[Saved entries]
☆ ☆ ☆ ☆
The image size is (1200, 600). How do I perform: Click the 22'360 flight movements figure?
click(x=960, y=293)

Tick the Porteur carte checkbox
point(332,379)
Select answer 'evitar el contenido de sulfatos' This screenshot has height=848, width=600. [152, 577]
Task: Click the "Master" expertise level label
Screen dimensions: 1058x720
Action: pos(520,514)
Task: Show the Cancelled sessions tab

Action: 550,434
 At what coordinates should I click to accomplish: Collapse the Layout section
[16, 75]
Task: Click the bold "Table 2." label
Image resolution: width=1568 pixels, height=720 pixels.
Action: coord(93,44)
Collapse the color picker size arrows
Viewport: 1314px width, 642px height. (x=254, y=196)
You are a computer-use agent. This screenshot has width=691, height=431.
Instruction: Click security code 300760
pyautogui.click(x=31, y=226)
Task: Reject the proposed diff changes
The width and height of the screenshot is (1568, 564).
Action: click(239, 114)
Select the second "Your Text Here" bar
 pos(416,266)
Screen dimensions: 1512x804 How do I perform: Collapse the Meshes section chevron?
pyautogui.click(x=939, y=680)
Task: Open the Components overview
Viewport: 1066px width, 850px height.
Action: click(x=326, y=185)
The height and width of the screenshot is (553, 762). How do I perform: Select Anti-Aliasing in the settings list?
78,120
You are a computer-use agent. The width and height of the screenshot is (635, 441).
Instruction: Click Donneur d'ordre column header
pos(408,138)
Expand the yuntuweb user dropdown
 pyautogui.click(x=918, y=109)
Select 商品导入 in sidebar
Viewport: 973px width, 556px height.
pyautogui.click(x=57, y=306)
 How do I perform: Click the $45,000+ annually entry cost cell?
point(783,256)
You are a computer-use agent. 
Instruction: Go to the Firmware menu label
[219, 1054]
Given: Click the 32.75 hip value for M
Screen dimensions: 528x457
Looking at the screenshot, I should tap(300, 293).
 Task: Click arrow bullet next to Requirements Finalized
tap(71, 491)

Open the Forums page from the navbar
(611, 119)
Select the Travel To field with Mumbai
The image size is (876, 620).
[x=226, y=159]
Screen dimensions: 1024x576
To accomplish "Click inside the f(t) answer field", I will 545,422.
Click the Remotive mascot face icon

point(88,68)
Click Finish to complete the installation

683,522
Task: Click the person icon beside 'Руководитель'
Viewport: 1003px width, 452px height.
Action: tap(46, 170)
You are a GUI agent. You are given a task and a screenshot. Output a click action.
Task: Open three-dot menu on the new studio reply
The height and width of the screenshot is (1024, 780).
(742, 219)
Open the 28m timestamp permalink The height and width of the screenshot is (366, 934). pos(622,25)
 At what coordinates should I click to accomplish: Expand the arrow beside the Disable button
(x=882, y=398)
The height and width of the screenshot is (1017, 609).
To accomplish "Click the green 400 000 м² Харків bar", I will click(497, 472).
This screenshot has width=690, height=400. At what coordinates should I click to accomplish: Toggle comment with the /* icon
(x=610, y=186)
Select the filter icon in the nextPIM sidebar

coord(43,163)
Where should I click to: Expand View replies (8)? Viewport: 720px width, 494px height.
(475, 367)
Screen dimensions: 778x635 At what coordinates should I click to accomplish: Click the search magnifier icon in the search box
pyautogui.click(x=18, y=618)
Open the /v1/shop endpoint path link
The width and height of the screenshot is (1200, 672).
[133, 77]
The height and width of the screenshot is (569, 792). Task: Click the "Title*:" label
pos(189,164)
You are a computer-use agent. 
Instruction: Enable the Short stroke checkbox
☆ ☆ ☆ ☆
# [REQUIRED WORK]
Print each record again. Nothing may be left out.

# [RESULT OF THIS EXERCISE]
The image size is (1200, 600). How do I perform: Click the 22'360 flight movements figure?
click(x=960, y=293)

Tick the Porteur carte checkbox
point(332,379)
Select answer 'evitar el contenido de sulfatos' This screenshot has height=848, width=600. [152, 577]
Task: Click the "Master" expertise level label
Screen dimensions: 1058x720
Action: pos(520,514)
Task: Show the Cancelled sessions tab

Action: 550,434
 At what coordinates should I click to accomplish: Collapse the Layout section
[16, 75]
Task: Click the bold "Table 2." label
Image resolution: width=1568 pixels, height=720 pixels.
Action: coord(93,44)
Collapse the color picker size arrows
Viewport: 1314px width, 642px height. (x=254, y=196)
You are a computer-use agent. This screenshot has width=691, height=431.
Instruction: Click security code 300760
pyautogui.click(x=31, y=226)
Task: Reject the proposed diff changes
The width and height of the screenshot is (1568, 564).
Action: click(239, 114)
Select the second "Your Text Here" bar
 pos(416,266)
Screen dimensions: 1512x804 How do I perform: Collapse the Meshes section chevron?
pyautogui.click(x=939, y=680)
Task: Open the Components overview
Viewport: 1066px width, 850px height.
Action: click(x=326, y=185)
The height and width of the screenshot is (553, 762). How do I perform: Select Anti-Aliasing in the settings list?
78,120
You are a computer-use agent. The width and height of the screenshot is (635, 441).
Instruction: Click Donneur d'ordre column header
pos(408,138)
Expand the yuntuweb user dropdown
 pyautogui.click(x=918, y=109)
Select 商品导入 in sidebar
Viewport: 973px width, 556px height.
pyautogui.click(x=57, y=306)
 How do I perform: Click the $45,000+ annually entry cost cell?
point(783,256)
You are a computer-use agent. 
Instruction: Go to the Firmware menu label
[219, 1054]
Given: Click the 32.75 hip value for M
Screen dimensions: 528x457
Looking at the screenshot, I should tap(300, 293).
 Task: Click arrow bullet next to Requirements Finalized
tap(71, 491)

Open the Forums page from the navbar
(611, 119)
Select the Travel To field with Mumbai
The image size is (876, 620).
[x=226, y=159]
Screen dimensions: 1024x576
To accomplish "Click inside the f(t) answer field", I will 545,422.
Click the Remotive mascot face icon

point(88,68)
Click Finish to complete the installation

683,522
Task: Click the person icon beside 'Руководитель'
Viewport: 1003px width, 452px height.
Action: tap(46, 170)
You are a GUI agent. You are given a task and a screenshot. Output a click action.
Task: Open three-dot menu on the new studio reply
The height and width of the screenshot is (1024, 780).
(742, 219)
Open the 28m timestamp permalink The height and width of the screenshot is (366, 934). pos(622,25)
 At what coordinates should I click to accomplish: Expand the arrow beside the Disable button
(x=882, y=398)
The height and width of the screenshot is (1017, 609).
To accomplish "Click the green 400 000 м² Харків bar", I will click(497, 472).
This screenshot has width=690, height=400. At what coordinates should I click to accomplish: Toggle comment with the /* icon
(x=610, y=186)
Select the filter icon in the nextPIM sidebar

coord(43,163)
Where should I click to: Expand View replies (8)? Viewport: 720px width, 494px height.
(475, 367)
Screen dimensions: 778x635 At what coordinates should I click to accomplish: Click the search magnifier icon in the search box
pyautogui.click(x=18, y=618)
Open the /v1/shop endpoint path link
The width and height of the screenshot is (1200, 672).
[133, 77]
The height and width of the screenshot is (569, 792). Task: Click the "Title*:" label
pos(189,164)
You are a computer-use agent. 
Instruction: Enable the Short stroke checkbox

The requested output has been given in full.